A retomada do julgamento pelo Supremo Tribunal Federal sobre a autodeclaração de hipossuficiência econômica traz um alerta para quem gere grandes volumes de contencioso. O tema transcende a técnica jurídica e impacta diretamente indicadores cruciais: volume, provisões, acordos e previsibilidade orçamentária.
No voto da ADC 80, o ministro Edson Fachin defende que a autodeclaração permaneça como forma válida para comprovar insuficiência econômica, preservando a presunção de veracidade prevista no CPC e aplicada pelo TST.
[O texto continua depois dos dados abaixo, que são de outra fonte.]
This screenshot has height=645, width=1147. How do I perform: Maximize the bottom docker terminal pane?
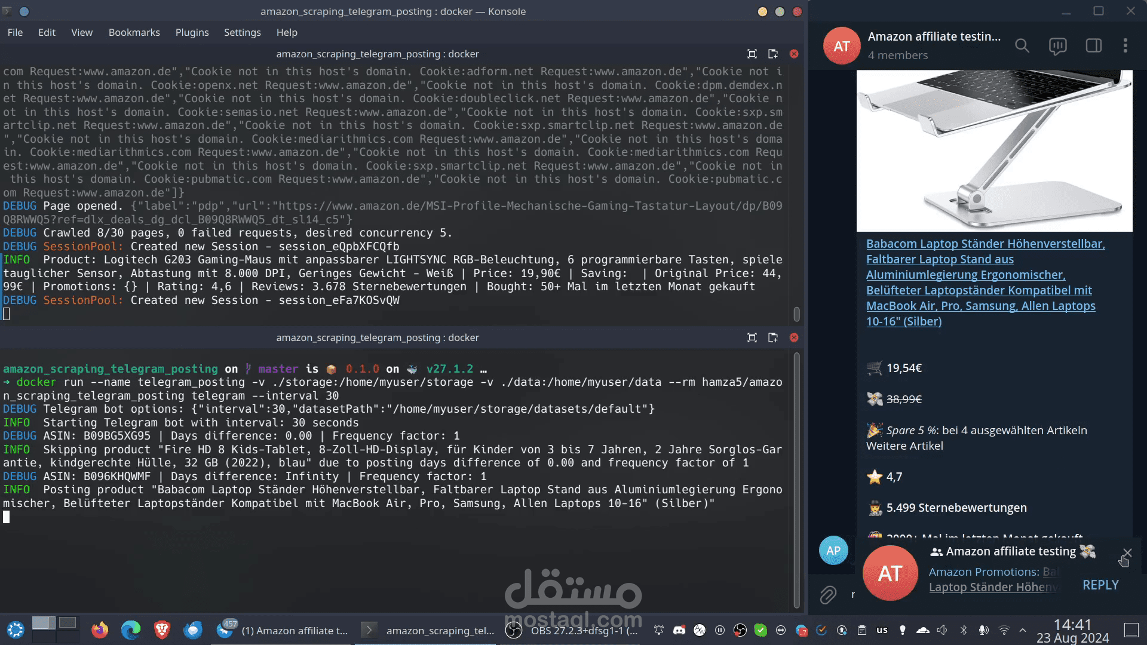tap(752, 337)
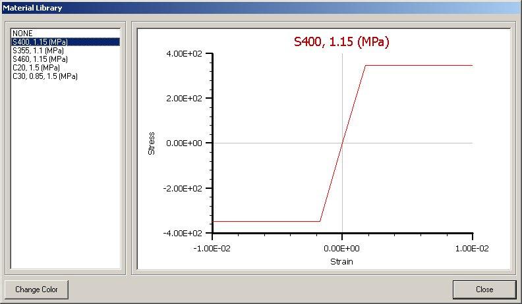Image resolution: width=522 pixels, height=304 pixels.
Task: Choose S355, 1.1 (MPa) from list
Action: (38, 50)
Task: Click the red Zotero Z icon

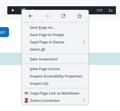Action: click(26, 100)
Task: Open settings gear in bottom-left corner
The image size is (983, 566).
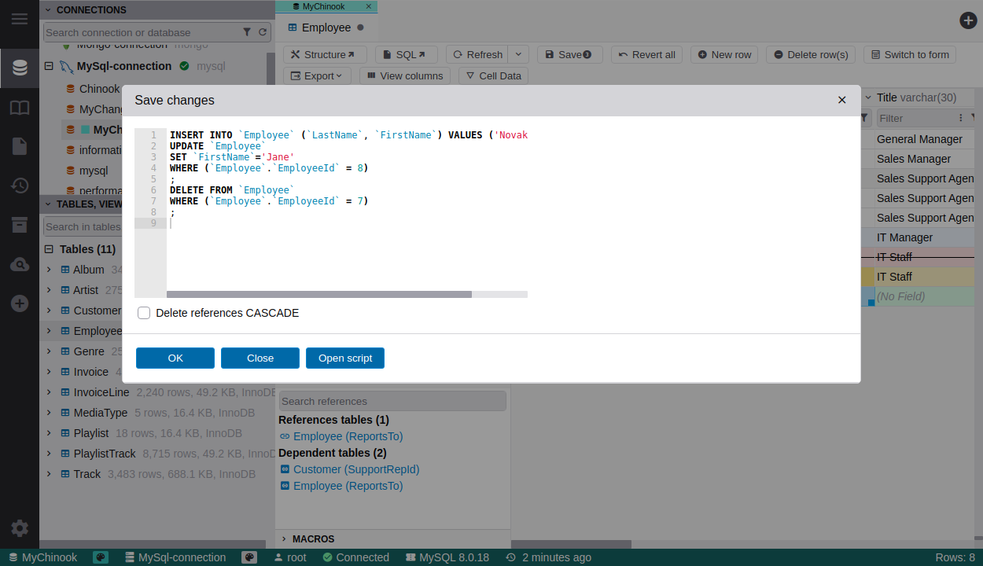Action: pyautogui.click(x=20, y=528)

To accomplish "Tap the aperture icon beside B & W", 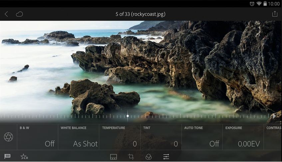I will (x=8, y=137).
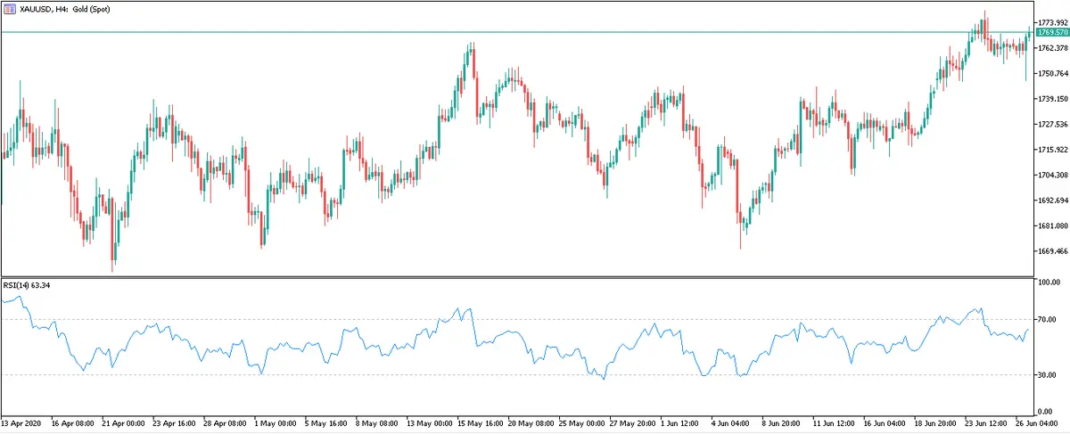Click the chart window icon beside XAUUSD
This screenshot has width=1070, height=434.
10,7
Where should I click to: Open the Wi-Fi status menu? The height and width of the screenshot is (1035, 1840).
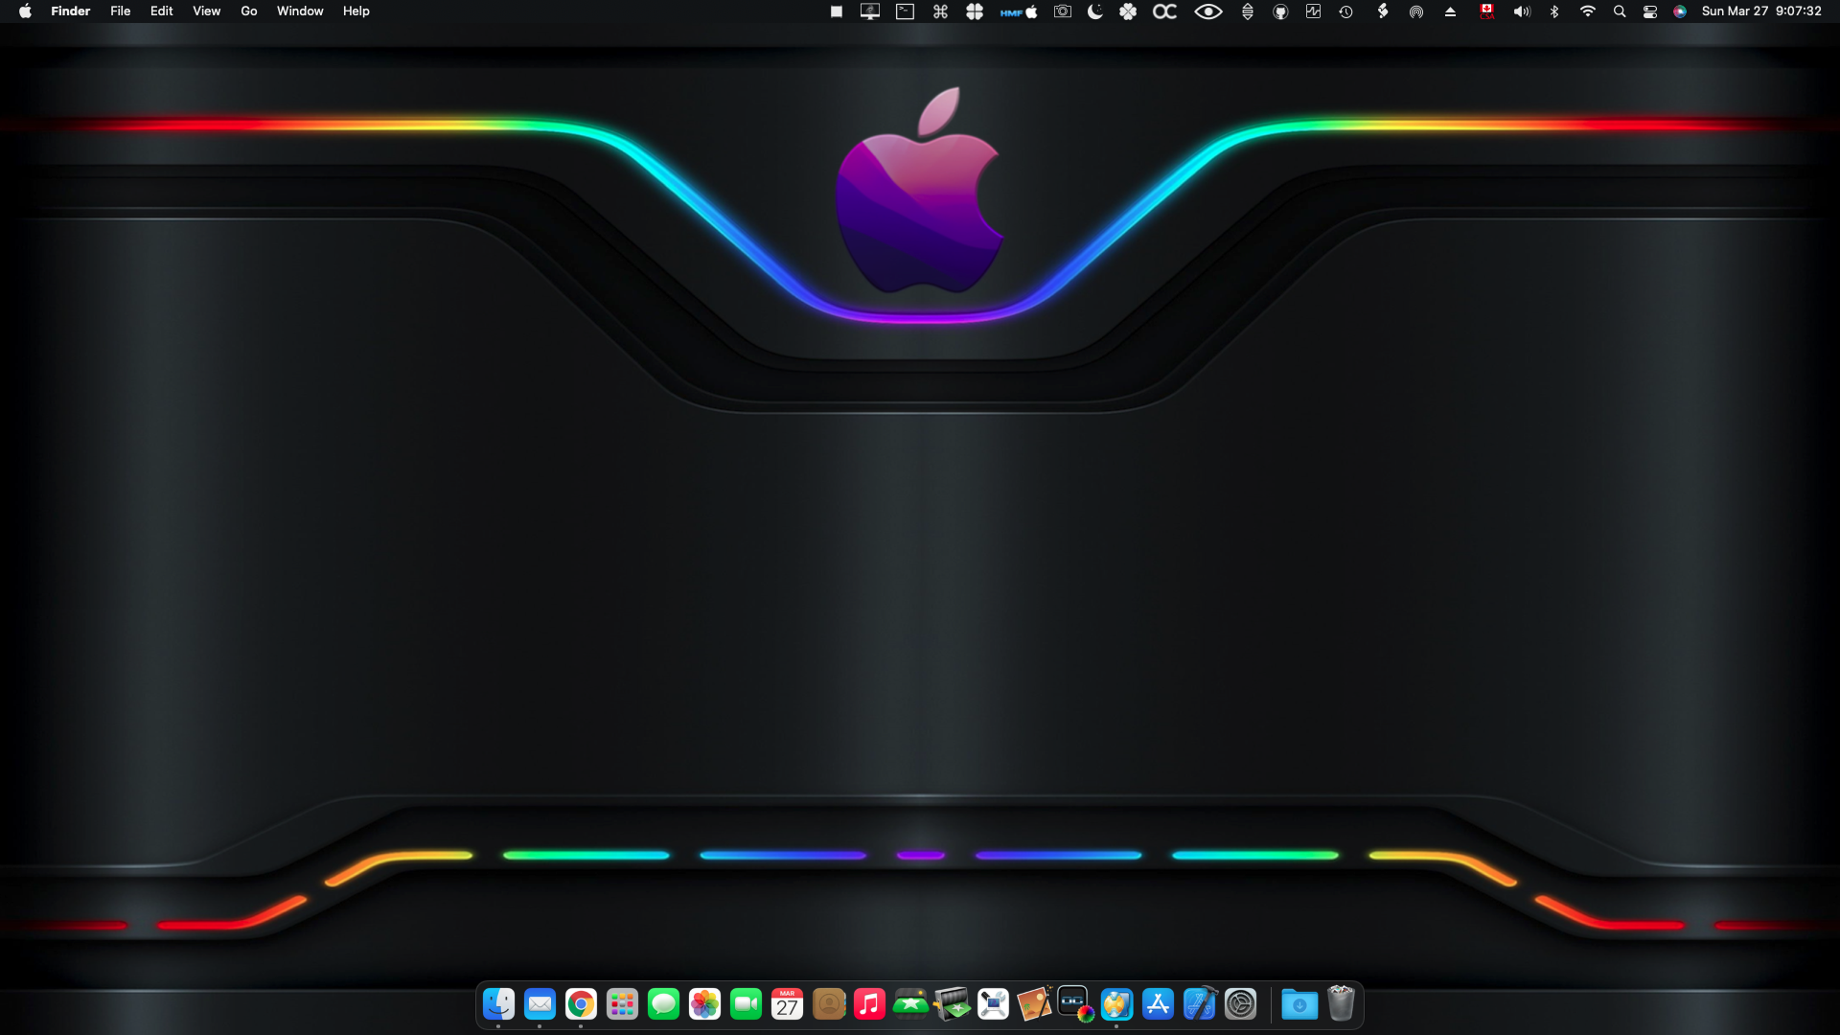coord(1588,12)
O ministro Gilmar Mendes, por sua vez, propôs estender a discussão a todos os ramos do Judiciário, sugerindo um critério objetivo: presunção de gratuidade para quem recebe até R$ 5 mil e exigência de comprovação para rendas superiores. Contudo, com o pedido de vista do ministro Cristiano Zanin, o desfecho permanece indefinido.
A consequência imediata, se prevalecer a posição de Fachin, é a manutenção do cenário atual, com alta probabilidade de concessão de gratuidade em grande parte das ações trabalhistas.
Já se avançar a proposta de Gilmar, parte dos reclamantes continuará presumidamente isenta, mas um contingente relevante passará a ter de comprovar insuficiência.
Para operações de escala, isso significa um ambiente em que o ingresso de processos tende a permanecer elevado e com custos concentrados na empresa.
A ausência de exigência de comprovação documental mais rígida reduz o espaço para recuperação de despesas e sucumbência, o que reforça a necessidade de eficiência no fluxo processual.
Esse contexto também influencia a estratégia de acordos. Se o reclamante permanece protegido de custas, o risco percebido por ele diminui. O resultado é uma mudança na lógica de negociação.
O impacto chega igualmente ao provisionamento. Se prevalecer a visão de Fachin, a continuidade da autodeclaração como meio suficiente de comprovação preserva um ambiente de risco elevado, especialmente em setores com rotatividade alta. Isso exige atenção aos modelos de cálculo, revisões mais frequentes e adoção de parâmetros que reflitam a realidade de ingresso e desfechos de cada região.
Já na hipótese de adoção do critério de renda proposto por Gilmar, os modelos de provisão precisarão ser recalibrados por faixa de renda e região, com efeitos progressivos e não imediatos, dada a aplicação prospectiva sugerida.
Há ainda um efeito relevante sobre a cultura de dados. Com o quadro jurídico apontado pelo relator, a diferença passa a estar no acompanhamento preciso das fases processuais, na capacidade de alimentar sistemas internos, na visão clara do que está sendo baixado e na leitura dos padrões que surgem do próprio volume.
Quando o que ocorre dentro de cada processo importa menos do que o comportamento agregado da carteira, dados se tornam um elemento central de governança.
Em ambientes de múltiplas unidades e margens operacionais apertadas, compreender o efeito dessa orientação é parte essencial da gestão.